## start PROVIDED RECORDS
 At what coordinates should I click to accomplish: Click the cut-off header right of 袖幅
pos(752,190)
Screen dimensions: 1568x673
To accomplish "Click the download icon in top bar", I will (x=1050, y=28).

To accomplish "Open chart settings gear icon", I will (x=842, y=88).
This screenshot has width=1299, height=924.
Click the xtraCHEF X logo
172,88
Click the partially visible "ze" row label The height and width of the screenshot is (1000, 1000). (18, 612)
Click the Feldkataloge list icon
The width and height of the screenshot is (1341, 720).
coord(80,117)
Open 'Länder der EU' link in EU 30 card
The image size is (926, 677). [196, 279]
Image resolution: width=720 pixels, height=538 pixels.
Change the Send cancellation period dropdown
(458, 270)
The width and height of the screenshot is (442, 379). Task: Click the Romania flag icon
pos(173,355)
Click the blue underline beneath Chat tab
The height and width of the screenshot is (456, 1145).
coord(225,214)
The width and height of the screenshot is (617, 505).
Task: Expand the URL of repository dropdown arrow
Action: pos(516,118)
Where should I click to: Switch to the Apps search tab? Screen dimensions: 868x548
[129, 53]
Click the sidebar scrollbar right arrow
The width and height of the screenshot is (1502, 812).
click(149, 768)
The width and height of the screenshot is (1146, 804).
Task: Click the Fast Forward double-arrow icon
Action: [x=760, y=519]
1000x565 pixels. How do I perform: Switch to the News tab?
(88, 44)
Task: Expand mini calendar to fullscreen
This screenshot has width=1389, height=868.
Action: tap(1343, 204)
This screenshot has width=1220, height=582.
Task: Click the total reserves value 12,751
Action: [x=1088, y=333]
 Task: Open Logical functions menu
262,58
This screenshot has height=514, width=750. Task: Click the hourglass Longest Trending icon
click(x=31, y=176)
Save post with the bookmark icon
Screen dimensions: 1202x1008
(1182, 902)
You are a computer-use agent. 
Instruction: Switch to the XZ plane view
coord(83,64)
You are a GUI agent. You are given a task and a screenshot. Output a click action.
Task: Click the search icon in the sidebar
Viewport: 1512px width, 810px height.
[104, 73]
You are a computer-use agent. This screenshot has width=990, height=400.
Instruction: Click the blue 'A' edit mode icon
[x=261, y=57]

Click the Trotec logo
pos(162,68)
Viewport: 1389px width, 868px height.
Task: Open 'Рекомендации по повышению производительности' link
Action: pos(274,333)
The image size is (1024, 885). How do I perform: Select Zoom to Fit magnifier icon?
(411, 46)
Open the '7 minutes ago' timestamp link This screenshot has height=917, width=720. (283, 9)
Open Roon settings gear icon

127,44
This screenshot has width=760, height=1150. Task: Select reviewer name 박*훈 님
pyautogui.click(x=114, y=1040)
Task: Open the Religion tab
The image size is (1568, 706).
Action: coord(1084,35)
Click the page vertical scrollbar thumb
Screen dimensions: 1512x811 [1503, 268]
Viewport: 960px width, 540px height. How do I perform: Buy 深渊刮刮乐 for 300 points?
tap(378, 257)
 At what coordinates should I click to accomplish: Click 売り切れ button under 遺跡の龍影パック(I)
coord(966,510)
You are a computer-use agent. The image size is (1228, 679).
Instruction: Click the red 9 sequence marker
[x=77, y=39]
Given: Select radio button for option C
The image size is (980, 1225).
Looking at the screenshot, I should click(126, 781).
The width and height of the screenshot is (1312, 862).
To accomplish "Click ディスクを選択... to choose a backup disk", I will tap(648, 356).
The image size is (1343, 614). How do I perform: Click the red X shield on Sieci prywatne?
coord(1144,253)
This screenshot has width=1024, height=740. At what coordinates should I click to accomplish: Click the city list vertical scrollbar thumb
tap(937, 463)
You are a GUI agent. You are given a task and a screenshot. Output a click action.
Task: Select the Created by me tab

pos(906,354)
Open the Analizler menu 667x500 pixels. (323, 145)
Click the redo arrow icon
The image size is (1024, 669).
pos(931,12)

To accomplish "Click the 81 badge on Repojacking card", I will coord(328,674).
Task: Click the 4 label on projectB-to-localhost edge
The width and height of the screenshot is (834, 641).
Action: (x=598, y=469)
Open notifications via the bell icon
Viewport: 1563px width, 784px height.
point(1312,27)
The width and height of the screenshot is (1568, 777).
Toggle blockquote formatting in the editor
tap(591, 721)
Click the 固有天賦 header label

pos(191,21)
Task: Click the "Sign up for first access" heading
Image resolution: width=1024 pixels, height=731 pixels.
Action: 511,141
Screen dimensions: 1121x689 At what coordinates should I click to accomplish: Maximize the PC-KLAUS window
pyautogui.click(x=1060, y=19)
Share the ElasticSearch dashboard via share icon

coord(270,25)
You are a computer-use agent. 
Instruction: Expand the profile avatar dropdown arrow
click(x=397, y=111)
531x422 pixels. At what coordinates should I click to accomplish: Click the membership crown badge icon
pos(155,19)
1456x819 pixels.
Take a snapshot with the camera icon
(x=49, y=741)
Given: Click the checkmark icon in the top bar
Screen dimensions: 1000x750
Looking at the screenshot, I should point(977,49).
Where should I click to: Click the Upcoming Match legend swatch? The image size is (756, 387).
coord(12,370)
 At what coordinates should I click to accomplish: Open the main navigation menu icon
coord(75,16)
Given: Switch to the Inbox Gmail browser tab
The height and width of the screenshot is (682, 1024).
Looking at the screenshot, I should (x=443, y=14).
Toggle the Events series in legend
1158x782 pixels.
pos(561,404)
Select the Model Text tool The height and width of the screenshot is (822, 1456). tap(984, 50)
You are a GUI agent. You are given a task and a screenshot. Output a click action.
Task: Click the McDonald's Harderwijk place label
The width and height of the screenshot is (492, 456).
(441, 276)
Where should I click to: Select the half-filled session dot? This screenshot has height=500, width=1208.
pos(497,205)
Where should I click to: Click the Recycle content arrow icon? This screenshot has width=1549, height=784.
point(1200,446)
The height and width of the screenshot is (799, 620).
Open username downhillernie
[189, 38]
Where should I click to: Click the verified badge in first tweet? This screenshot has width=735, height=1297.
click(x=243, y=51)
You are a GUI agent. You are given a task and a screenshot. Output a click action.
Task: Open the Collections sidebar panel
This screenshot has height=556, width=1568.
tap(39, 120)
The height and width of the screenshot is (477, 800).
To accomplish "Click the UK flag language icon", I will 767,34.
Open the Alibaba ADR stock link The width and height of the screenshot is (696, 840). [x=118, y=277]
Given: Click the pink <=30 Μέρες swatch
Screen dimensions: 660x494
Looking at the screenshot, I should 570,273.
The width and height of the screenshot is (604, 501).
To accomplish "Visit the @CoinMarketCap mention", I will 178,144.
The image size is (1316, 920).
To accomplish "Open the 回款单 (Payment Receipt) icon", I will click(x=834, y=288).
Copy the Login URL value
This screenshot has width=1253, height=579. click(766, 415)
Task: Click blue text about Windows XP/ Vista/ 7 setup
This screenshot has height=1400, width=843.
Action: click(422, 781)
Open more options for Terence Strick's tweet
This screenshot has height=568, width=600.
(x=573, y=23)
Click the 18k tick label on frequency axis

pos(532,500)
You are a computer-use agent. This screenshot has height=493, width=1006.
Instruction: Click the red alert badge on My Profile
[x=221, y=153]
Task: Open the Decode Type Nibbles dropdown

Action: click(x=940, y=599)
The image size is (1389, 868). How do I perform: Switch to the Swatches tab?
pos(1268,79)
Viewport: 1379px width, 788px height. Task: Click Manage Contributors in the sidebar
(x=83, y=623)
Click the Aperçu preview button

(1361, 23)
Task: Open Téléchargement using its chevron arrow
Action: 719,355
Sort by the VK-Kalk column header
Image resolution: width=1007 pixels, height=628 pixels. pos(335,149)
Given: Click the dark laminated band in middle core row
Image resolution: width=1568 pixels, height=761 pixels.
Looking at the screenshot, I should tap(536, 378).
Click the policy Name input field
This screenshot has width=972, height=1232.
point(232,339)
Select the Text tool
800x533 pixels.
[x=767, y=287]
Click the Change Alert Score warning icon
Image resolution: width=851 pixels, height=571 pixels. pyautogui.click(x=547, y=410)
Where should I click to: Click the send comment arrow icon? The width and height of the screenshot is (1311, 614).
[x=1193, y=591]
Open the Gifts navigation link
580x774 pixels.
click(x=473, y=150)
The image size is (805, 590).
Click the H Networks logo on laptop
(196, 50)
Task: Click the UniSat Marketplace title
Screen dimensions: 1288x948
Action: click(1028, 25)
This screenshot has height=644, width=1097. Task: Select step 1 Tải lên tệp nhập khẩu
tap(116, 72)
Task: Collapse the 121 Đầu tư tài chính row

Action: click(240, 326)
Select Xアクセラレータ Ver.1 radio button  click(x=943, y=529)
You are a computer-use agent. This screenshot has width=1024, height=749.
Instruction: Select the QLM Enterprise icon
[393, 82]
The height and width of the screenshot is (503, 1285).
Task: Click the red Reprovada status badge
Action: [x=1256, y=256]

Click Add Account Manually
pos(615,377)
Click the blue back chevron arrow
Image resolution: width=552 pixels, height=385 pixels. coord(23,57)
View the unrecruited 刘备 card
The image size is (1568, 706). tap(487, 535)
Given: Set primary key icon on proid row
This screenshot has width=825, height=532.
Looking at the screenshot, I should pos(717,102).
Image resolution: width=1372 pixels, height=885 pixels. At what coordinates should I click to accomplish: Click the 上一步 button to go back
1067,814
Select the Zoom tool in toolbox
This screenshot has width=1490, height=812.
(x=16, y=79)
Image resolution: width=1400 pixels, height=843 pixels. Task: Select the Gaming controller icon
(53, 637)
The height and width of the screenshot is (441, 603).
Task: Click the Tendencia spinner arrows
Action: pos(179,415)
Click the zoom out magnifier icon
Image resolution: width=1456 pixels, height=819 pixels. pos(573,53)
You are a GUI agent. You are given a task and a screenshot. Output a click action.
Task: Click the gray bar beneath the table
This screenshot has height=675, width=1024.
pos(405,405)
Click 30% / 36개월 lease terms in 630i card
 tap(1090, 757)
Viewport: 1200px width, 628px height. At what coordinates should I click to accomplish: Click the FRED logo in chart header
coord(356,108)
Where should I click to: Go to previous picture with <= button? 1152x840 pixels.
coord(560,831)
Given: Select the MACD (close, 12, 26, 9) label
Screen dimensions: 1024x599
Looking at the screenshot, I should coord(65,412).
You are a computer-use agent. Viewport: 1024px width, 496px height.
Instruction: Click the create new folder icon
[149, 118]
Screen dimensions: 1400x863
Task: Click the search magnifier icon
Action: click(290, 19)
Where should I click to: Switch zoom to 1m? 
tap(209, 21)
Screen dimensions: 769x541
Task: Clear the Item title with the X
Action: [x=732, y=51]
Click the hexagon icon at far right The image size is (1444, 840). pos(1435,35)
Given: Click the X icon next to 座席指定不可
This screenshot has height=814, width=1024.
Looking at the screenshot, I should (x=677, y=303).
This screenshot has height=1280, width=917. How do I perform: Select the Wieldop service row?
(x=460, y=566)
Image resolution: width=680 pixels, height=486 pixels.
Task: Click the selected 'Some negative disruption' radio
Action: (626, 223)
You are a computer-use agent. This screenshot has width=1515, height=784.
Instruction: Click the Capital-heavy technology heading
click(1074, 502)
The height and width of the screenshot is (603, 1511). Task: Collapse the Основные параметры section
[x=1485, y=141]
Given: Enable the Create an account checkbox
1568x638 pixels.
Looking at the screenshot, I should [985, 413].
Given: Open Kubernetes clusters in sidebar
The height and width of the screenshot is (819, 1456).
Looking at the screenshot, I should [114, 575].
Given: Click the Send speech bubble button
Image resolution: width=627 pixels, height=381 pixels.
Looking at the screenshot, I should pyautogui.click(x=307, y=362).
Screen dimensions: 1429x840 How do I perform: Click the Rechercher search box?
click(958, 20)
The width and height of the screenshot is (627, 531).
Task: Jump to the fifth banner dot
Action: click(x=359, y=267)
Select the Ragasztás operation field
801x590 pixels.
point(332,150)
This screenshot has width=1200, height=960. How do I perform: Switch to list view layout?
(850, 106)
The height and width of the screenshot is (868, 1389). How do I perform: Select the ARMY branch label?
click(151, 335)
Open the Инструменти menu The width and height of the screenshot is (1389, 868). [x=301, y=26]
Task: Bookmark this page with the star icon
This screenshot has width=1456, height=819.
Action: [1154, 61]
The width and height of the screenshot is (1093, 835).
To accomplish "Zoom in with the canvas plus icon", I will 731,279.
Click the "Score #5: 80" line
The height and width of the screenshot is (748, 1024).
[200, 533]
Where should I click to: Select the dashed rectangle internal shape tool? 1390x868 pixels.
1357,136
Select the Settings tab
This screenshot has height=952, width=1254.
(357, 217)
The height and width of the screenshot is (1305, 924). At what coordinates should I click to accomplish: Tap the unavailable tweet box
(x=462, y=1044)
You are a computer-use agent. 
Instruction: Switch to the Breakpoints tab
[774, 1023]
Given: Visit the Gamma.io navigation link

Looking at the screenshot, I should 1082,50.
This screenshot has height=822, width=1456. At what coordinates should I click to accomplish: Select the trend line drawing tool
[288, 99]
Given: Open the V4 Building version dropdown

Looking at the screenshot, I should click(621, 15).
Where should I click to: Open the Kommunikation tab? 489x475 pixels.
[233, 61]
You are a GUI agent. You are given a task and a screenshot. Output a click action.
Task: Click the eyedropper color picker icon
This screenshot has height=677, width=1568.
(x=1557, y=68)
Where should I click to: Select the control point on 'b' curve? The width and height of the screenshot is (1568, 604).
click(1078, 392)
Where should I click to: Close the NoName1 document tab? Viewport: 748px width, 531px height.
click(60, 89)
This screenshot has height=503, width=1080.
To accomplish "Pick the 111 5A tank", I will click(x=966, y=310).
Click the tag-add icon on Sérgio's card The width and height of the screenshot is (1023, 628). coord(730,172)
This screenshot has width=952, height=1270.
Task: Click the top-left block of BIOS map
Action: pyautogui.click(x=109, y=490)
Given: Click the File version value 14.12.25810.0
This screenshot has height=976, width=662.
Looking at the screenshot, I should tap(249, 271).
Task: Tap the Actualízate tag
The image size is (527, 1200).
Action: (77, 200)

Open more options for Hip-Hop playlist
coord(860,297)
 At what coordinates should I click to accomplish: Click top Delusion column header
## end PROVIDED RECORDS
Copy out every line above that contains the word "more".

-- SOLUTION FOR THIS EXERCISE --
Open more options for Terence Strick's tweet
Open more options for Hip-Hop playlist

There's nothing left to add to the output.